Does the buffer protect against an exploit?
The buffer comparison in the previous section tells us how much of each protocol's capital structure is protected against a partial loss. It does not tell us how often losses are actually partial.
To answer that, we looked at 151 confirmed historical exploits where a protocol’s TVL could be measured both immediately before and immediately after the incident, and calculated the median and average share of TVL lost per event.
Across those 151 exploits, the median TVL loss was 34.05%, and the average was 43.58%. Within that same sample, 40 exploits, or 26.49% of the total, erased 80% or more of TVL in a single event, and 30 of those, or 19.87% of the total, left the protocol with less than 5% of its capital.
Ranked from most exposed to most resilient, the picture looks considerably worse than the buffer ratios alone suggest.

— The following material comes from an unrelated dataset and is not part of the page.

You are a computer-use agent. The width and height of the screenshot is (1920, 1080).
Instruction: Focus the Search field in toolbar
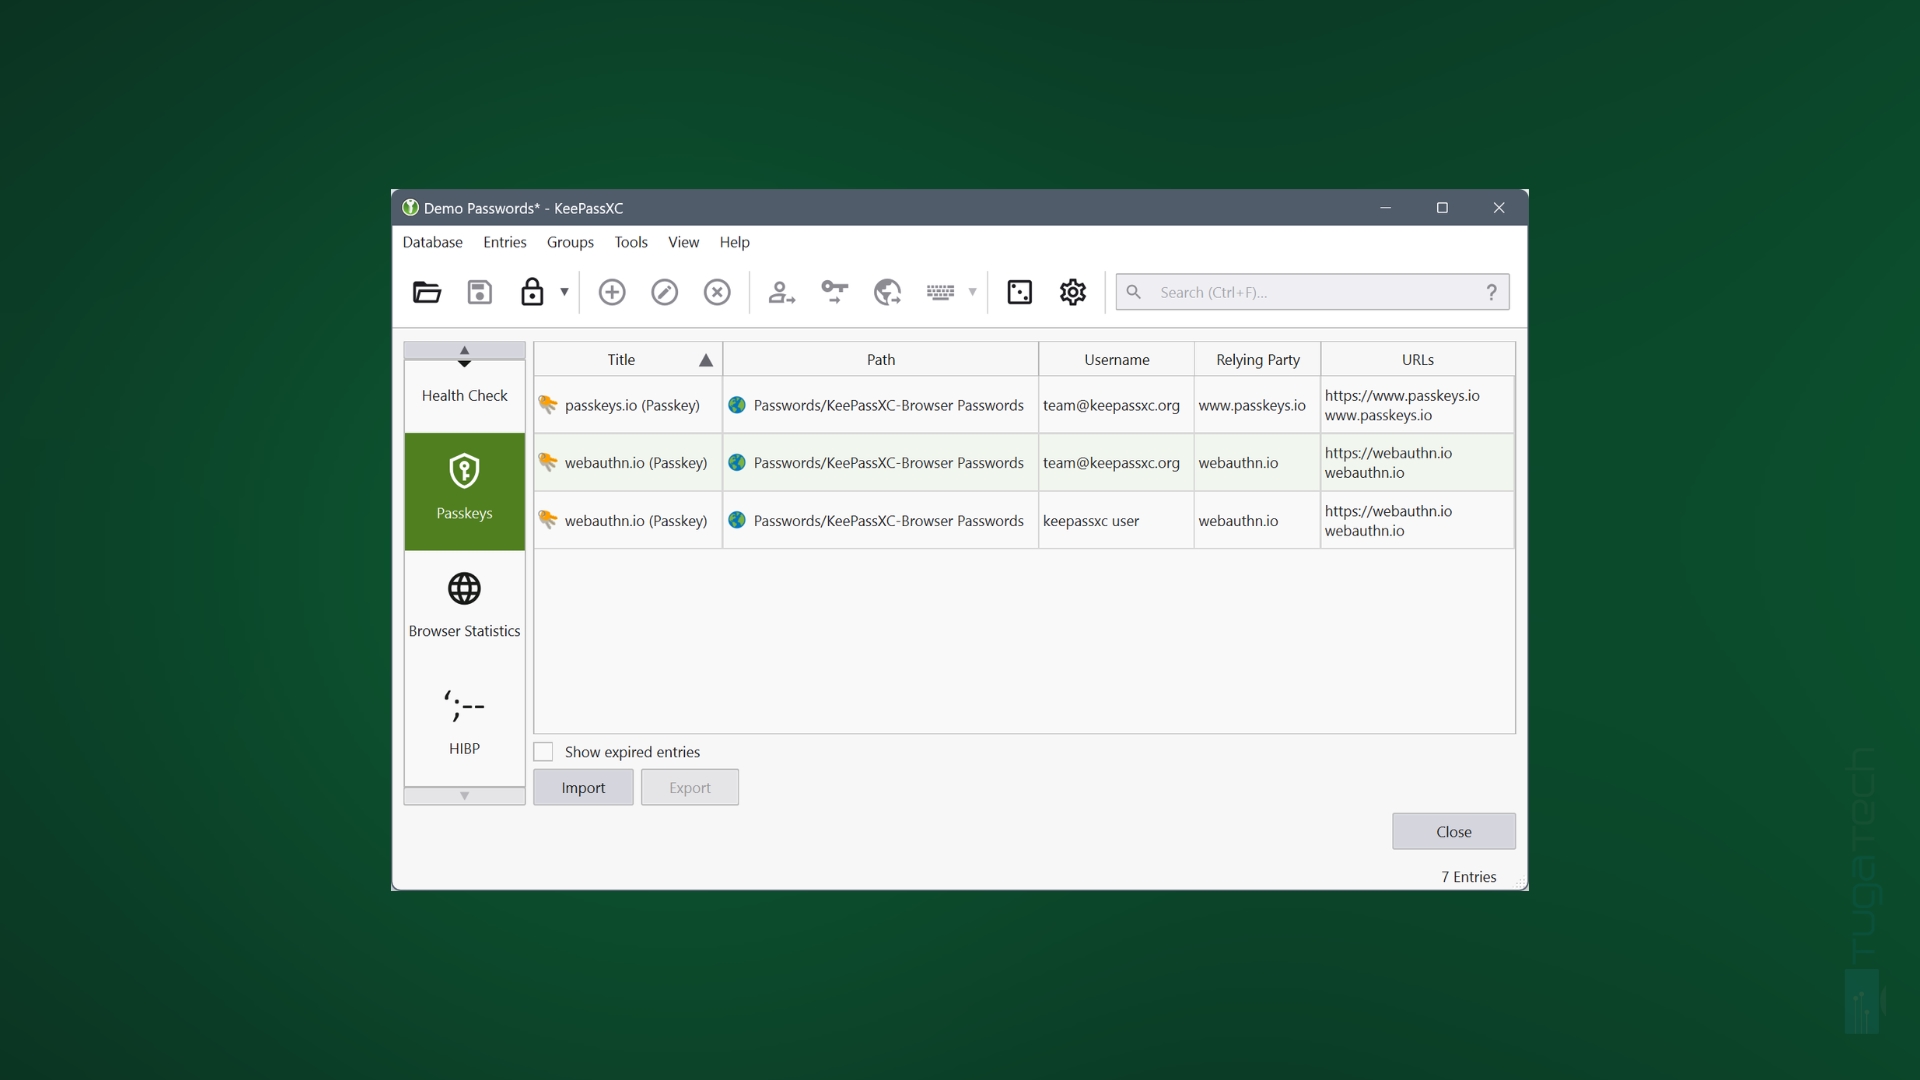coord(1312,292)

Yuzu Money has the lowest loss-absorption threshold of the group at 8.84%, which was breached by 108 of the 151 confirmed exploits in our sample, or 71.52%.
3Jane follows close behind at 12.48%, breached by 102 exploits, or 67.55%.
Avant Protocol sits next at 14.46%, breached by 100 exploits, or 66.23%, just ahead of Strata’s 17.46% threshold, which was breached by 92 exploits, or 60.93%.
Royco sits a step above this cluster at 22.80%, but even at this higher threshold, 85 exploits, or 56.29%, still went straight through its buffer.
infiniFi is the clear outlier. Its 38.64% threshold is nearly double Royco’s and more than four times Yuzu Money’s, yet 70 exploits, or 46.36% of the sample, were still large enough to breach it.
It is also worth looking at the severe end of the sample specifically. 40 of the 151 exploits, or 26.49%, wiped out 80% or more of the protocol’s TVL in a single event. At that severity, buffer size stops being important, since even infiniFi’s 38.64% threshold would have been exceeded by a wide margin in each of those cases.